I fell into silence.

In my silence, Ren Ran said to me again: "Since you have given yourself the result, don't think too much." (Follow the author's Weixin public account: *** to view the latest chapters)
"Ah."

"You are already an adult, don't label yourself a bad man easily... There is no right or wrong in relationships, there are only choices... If you choose Lu Xi, you will feel sorry for Qiao Jiao... Is it possible? That so-called good man with a good reputation, you can't eat because of choking, and in the end you don't choose anyone?... This is not practical, is it?"

"Correct."

"Then think of the best in everything... Anyway, one thing is for sure. Considering the conditions in Luxi, there must be a better choice besides you."

The reason why I regard Ren Ran as a life-saving straw is because she has such ability and she knows how to comfort me.
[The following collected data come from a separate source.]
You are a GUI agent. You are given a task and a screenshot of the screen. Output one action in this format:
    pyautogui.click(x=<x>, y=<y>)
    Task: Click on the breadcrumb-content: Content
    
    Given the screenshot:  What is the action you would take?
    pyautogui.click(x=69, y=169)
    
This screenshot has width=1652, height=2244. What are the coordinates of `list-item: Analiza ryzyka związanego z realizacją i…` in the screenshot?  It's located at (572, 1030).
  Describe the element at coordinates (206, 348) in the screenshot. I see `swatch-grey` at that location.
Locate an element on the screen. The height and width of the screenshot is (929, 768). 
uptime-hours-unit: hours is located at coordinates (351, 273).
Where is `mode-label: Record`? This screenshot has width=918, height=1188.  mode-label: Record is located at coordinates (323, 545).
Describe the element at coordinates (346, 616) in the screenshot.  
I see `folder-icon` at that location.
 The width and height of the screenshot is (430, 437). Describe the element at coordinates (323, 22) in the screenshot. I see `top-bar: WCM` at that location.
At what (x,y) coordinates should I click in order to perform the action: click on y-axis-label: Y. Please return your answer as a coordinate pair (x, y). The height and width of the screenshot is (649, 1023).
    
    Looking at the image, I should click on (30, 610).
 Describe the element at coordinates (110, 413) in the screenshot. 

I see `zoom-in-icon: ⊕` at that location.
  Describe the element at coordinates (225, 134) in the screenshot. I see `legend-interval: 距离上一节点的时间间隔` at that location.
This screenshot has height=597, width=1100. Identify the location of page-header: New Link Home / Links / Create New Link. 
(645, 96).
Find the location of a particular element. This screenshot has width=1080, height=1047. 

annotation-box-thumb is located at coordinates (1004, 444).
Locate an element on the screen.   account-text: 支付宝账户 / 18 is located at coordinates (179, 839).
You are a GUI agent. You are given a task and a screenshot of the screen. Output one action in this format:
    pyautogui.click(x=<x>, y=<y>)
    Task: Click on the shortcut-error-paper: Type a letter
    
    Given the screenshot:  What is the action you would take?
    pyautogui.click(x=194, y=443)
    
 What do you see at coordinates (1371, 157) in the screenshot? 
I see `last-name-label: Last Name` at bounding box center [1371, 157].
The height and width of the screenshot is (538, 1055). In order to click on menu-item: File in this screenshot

I feel really comfortable and find the motivation to continue on my way.

Just when I wanted to say something to express my relief, another call came in, this time from Qiao Jiao.

Emotions don't lie. At this moment, I felt mixed feelings. I wanted to tell Qiao Jiao that we were going to be together, but at a certain moment, I felt like Ren Ran that this change was sudden and too dreamy. ...Suddenly, I don’t know how to design a future with Qiao Jiao.